(Records from a data source)
+ + + +
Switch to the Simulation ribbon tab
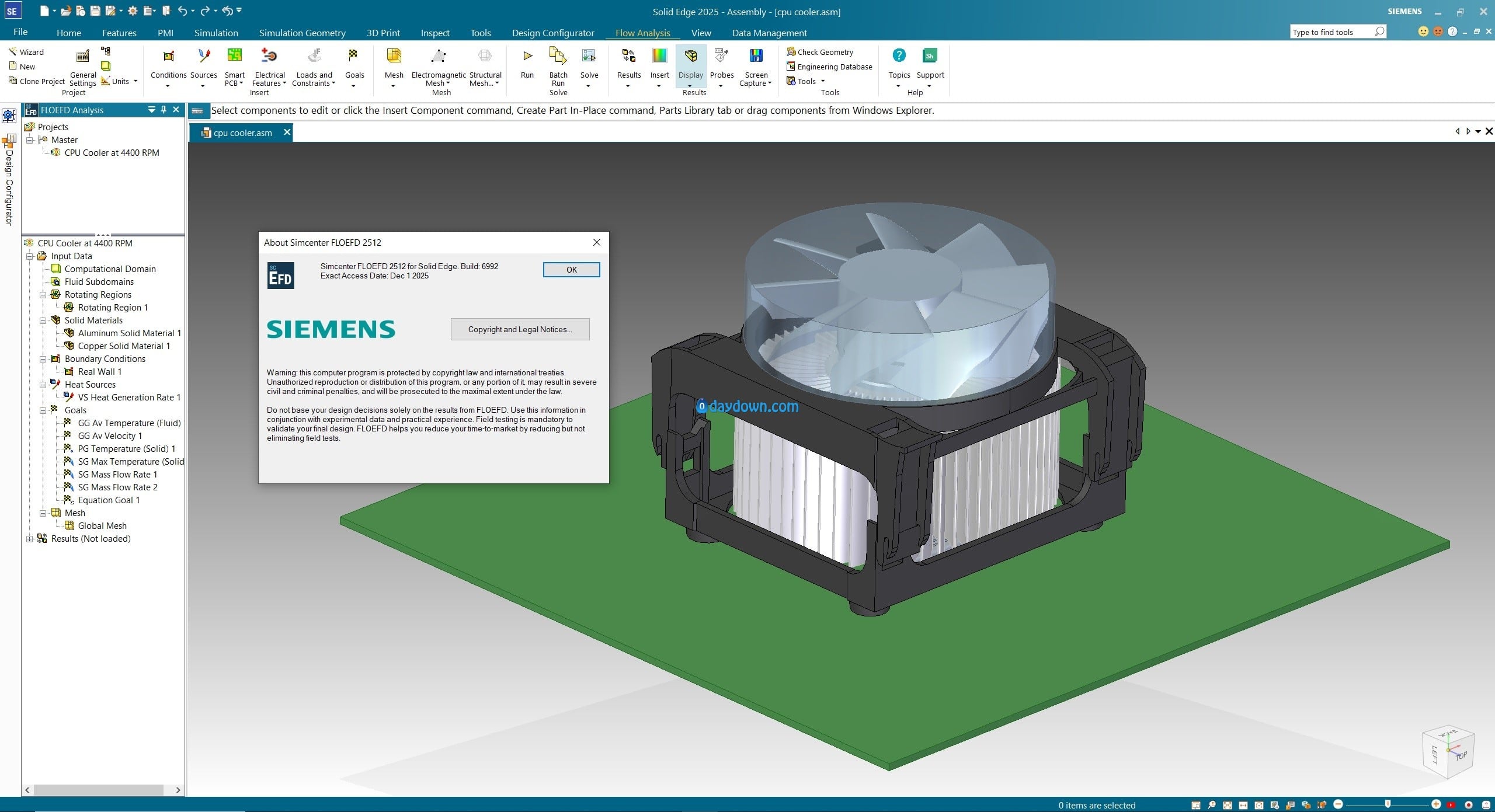This screenshot has width=1495, height=812. (x=215, y=33)
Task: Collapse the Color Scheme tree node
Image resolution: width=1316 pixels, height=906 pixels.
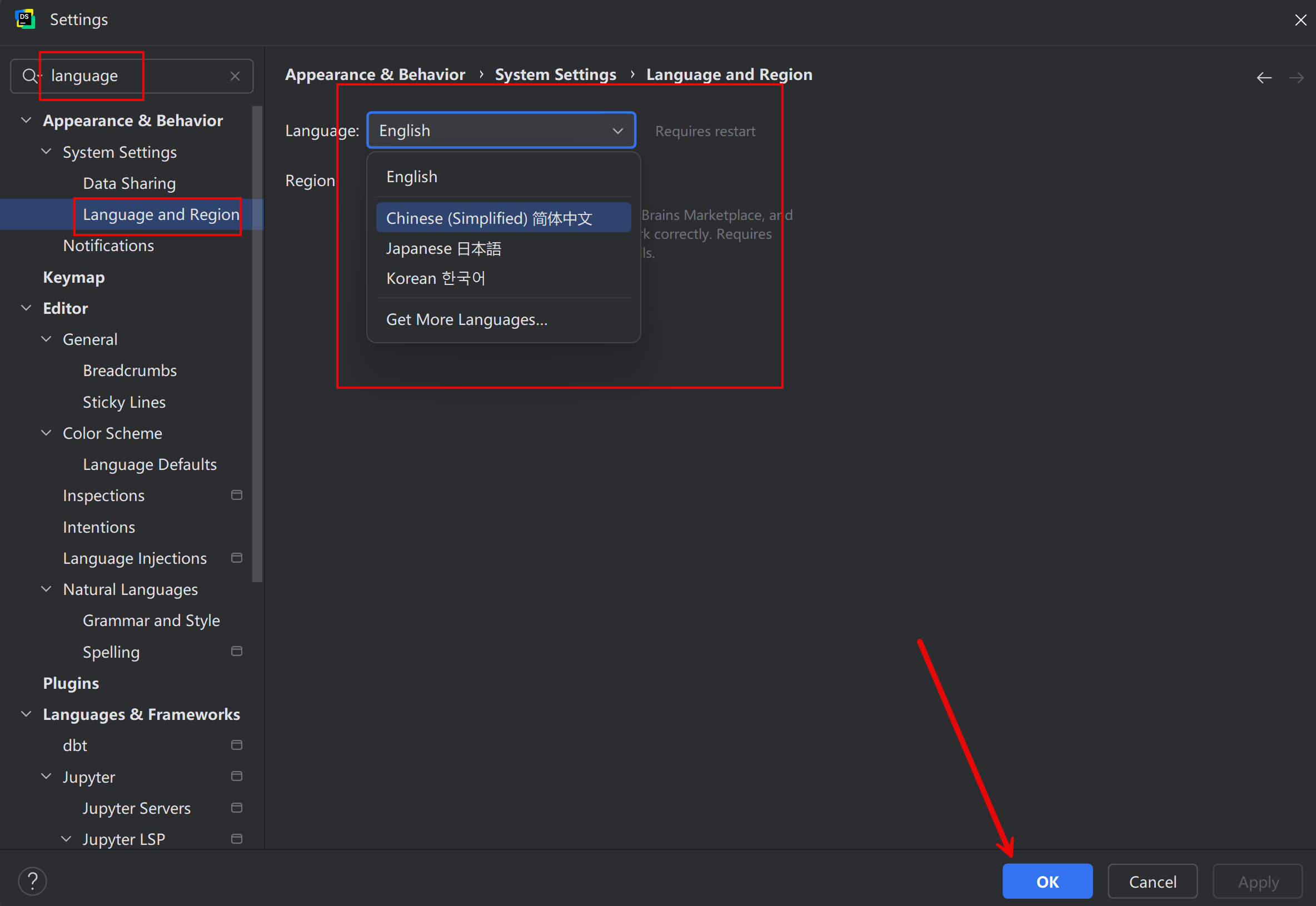Action: pos(47,433)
+ + + +
**What to do**: A faithful copy of the data is required: each word kept, each picture omitted.

**Output for this task**:
Switch to the Simulation ribbon tab
This screenshot has width=1495, height=812. (x=215, y=33)
Task: Collapse the Color Scheme tree node
Image resolution: width=1316 pixels, height=906 pixels.
Action: pos(47,433)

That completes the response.